Implementasi PPDB pada kenyataannya selalu dibayang-bayangi berbagai persoalan yang terus berulang, mulai dari titip siswa hingga pungutan liar atau suap sebagai syarat masuk sekolah tersebut. Bahkan pada 2023 terungkap persoalan manipulasi dokumen kependudukan untuk mengakali seleksi PPDB jalur zonasi.
Proses PPDB seharusnya mengedepankan prinsip objektif, non diskriminatif, adil, transparan, dan akuntabel. Masalah PPDB merupakan buah buruknya implementasi dan pengelolaan wajib belajar yang menjadi tanggung jawab pemerintah. Sayangnya, pemerintah juga tak siap mencegah dan menangani beragam praktik kecurangan PPDB.
Fakta di atas menunjukkan bahwa sistem PPDB tidak mampu memberikan keadilan bagi para siswa yang akan masuk ke jenjang sekolah berikutnya. Siswa yang memiliki kemampuan dalam hal akademik/non akademik atau berprestasi pun berpeluang tidak mendapatkan kursi sekolah karena kuota jalur prestasi yang sangat terbatas. Apalagi jalur zonasi yang sangat memberatkan karena jumlah sekolah pada zona tempat tinggal sekitar yang sangat minim. Akhirnya ini yang menjadi pemicu bagi orang tua untuk berbuat curang demi memuluskan niatnya menyekolahkan anak di sekolah yang diharapkan.
Kebijakan sistem zonasi pada mulanya bertujuan baik, yakni menghilangkan tensi favoritisme sekolah dan mengurangi kasta dalam dunia pendidikan. Ini karena tidak dimungkiri, adanya sekolah favorit dan sekolah “pinggiran” memang menjadi jurang, seakan ada polarisasi tersendiri antara sekolah anak pintar dan tidak pintar. Dengan kebijakan zonasi, polarisasi ini diharapkan dapat terminimalkan.
Faktanya, dalam dunia pendidikan, perbedaan kasta ini sebenarnya tampak pada sarana dan prasarana pendidikan sehingga dengan adanya kebijakan zonasi, pemerintah berharap setiap siswa dapat menikmati layanan pendidikan secara merata.
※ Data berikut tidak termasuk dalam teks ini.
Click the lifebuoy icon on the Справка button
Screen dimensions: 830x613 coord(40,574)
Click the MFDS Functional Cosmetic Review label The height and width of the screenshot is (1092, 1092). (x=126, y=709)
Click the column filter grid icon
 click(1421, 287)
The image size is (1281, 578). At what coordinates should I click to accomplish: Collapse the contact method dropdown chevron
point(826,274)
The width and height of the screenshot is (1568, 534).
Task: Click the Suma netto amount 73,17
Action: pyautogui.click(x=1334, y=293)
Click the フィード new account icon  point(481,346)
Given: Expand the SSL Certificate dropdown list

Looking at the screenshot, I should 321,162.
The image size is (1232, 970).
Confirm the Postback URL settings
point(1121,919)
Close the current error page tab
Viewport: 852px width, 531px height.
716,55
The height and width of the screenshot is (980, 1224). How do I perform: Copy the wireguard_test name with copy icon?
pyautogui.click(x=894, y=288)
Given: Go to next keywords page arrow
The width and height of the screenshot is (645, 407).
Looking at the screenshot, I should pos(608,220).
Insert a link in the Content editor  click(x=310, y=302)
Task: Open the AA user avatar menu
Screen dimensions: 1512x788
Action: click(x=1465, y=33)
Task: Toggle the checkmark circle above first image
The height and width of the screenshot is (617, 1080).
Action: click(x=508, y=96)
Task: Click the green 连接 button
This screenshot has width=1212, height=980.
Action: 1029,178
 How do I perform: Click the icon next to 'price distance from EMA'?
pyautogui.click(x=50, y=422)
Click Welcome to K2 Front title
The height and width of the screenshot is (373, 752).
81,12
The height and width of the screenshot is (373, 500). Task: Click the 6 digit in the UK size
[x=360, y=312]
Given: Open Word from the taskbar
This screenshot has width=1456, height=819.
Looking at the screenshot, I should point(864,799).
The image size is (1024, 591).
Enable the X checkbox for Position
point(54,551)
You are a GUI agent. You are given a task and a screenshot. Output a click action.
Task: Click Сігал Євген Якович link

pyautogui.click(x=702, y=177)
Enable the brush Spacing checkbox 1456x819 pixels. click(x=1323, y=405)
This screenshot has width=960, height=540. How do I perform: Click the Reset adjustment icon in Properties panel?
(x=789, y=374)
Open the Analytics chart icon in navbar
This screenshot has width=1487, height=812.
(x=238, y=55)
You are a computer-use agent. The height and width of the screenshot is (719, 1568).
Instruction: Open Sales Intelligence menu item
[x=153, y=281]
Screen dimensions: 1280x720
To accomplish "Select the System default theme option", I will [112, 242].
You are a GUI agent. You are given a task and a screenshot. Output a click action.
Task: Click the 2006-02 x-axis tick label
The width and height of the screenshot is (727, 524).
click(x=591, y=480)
Peserta didik yang jarak rumah dan sekolah berdekatan bisa menghemat biaya transportasi. Inilah harapan semua orang tua. Hanya saja, harapan ini seakan pupus dengan banyaknya kecurangan dan penerapan yang jauh dari ekspektasi masyarakat.
Akhirnya, kesuksesan seorang anak diukur dari nilai materi saja. Sekolah bagus dilihat dari fasilitas, tunjangan, dan sarana prasarananya. Budaya kasta dan pandangan materi inilah yang menjadi ciri khas kehidupan masyarakat kapitalistik.
Kebijakan zonasi sejatinya belumlah menyentuh akar persoalan pendidikan. Yang harusnya diperhatikan adalah mengurai pokok persoalan, yakni mengubah paradigma masyarakat tentang sekolah dan sistem yang menaunginya. Negara berperan penting dalam menyelenggarakan sistem pendidikan yang berkualitas dan unggul. Apa saja peran tersebut?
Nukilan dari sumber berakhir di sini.